Required work:
[1] Answer each question from the seminar report below, using the same letters:
(a) On which dates in January was the seminar held?
(b) In which venue did the event take place?
(c) What title did the previous year's seminar carry?
[2] According to the seminar report below, in what way did this year's event complement last year's? Answer in one to three sentences.
[3] Rewrite the paragraph of the seminar report beginning "The British Council invited writers and readers" as a bulleted list that keeps its main facts.

Selected passage:

⟨

British Council Literature Seminar in Berlin 2018 Writing Gender: Sexuality, Feminism and Masculinity 25 – 27 January

image of authors and author chair Bernadine Evaristo

Authors and Author Chair at British Council Seminar
With kind permission of the British Council

Same chair, same location, same organisers. Still – hot!

Jessica Fischer enjoys the readings and discussions with authors from the UK at the British Council Literature Seminar and feels fortified by the liberating energy that this event generated in all its diversity.

The British Council invited writers and readers, professionals and non-professionals to discuss ‘Writing Gender and Sexuality’ on the 33rd 3-day Literature Seminar. In many ways, this year’s event complemented last year’s. The focus shifted from national identities to issues of gender and sexuality. Nevertheless, the spirit of the previous seminar entitled ‘Diverse Voices, New Directions’ was very much present in the readings, workshops and debates this time. The Werkstatt der Kulturen (Berlin) provided a suitable setting for this theme. Morover, Professor Bernardine Evaristo MBE successfully chaired the event there and guaranteed ‘diversity’ a forum again.

⟩

Exercise data:
⟨

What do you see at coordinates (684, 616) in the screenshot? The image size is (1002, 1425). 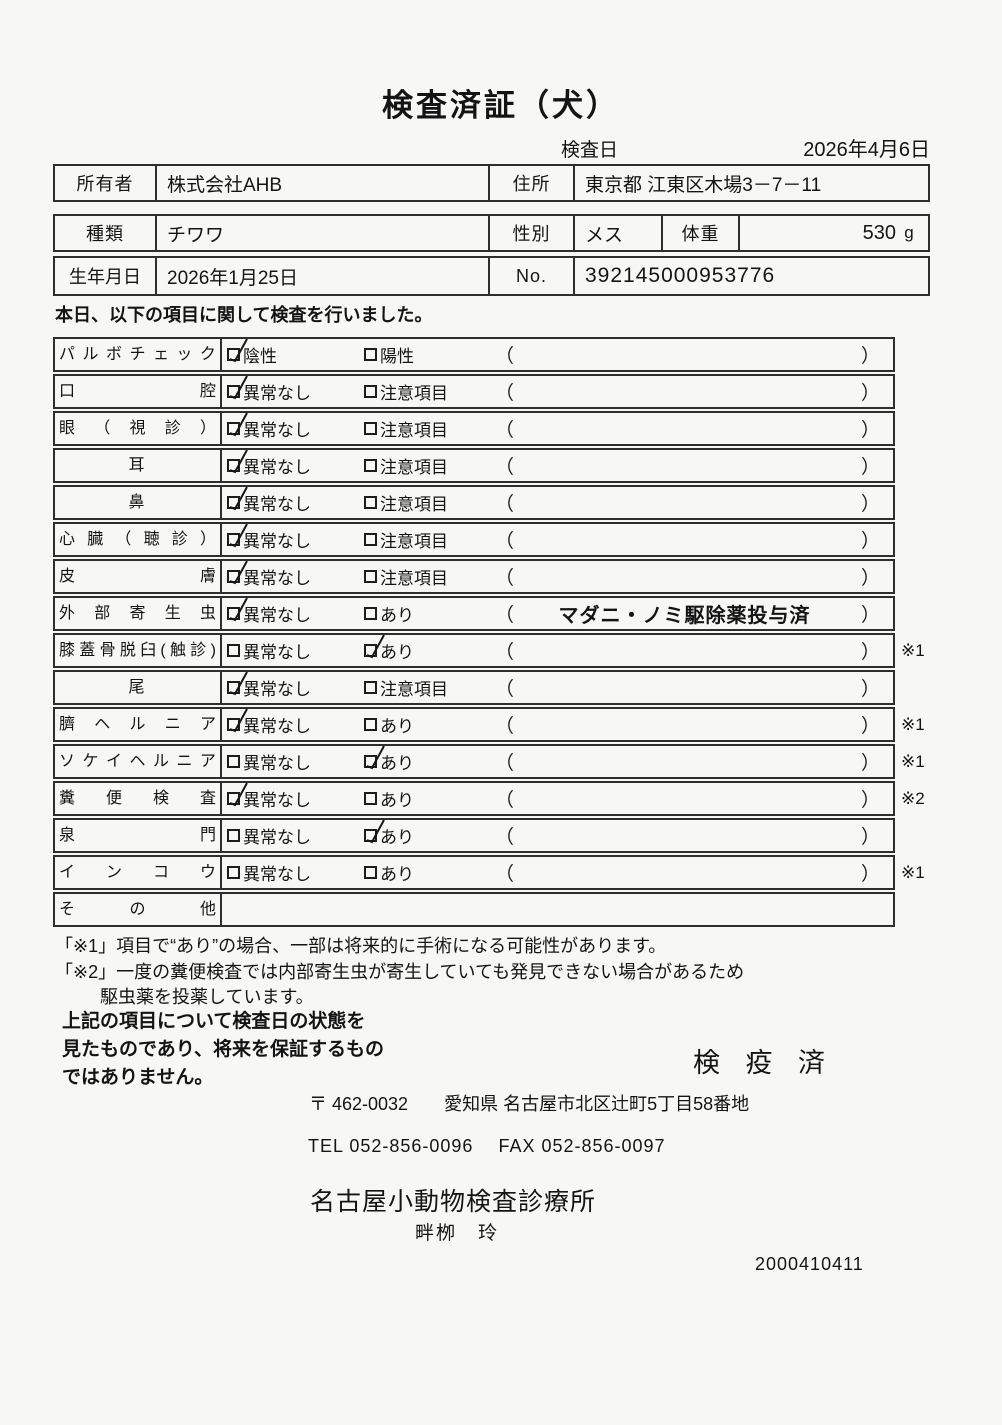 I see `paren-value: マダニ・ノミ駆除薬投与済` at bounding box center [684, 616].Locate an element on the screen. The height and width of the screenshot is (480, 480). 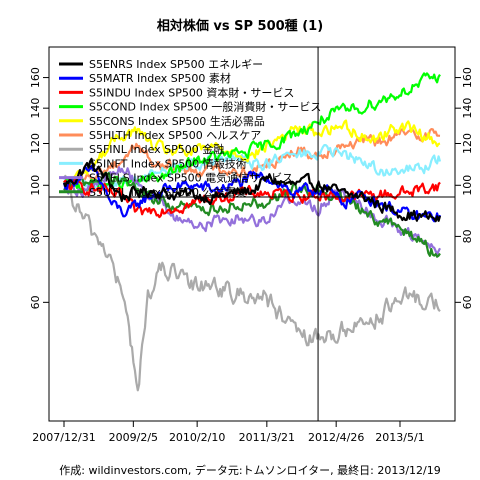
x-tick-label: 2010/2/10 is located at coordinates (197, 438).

⟩

Answers to this exercise:
[1]
(a) 25 – 27 January (2018)
(b) The Werkstatt der Kulturen in Berlin
(c) 'Diverse Voices, New Directions'

[2] The focus moved from national identities to gender and sexuality. The spirit of the previous seminar, 'Diverse Voices, New Directions,' was still very much present in this year's readings, workshops and debates.

[3]
- The British Council invited writers and readers, professionals and non-professionals, to its 33rd three-day Literature Seminar to discuss 'Writing Gender and Sexuality.'
- This year's event complemented last year's: the focus shifted from national identities to gender and sexuality.
- The spirit of the previous seminar, 'Diverse Voices, New Directions,' remained present in the readings, workshops and debates.
- The Werkstatt der Kulturen in Berlin provided a suitable setting for the theme.
- Professor Bernardine Evaristo MBE successfully chaired the event and again guaranteed 'diversity' a forum.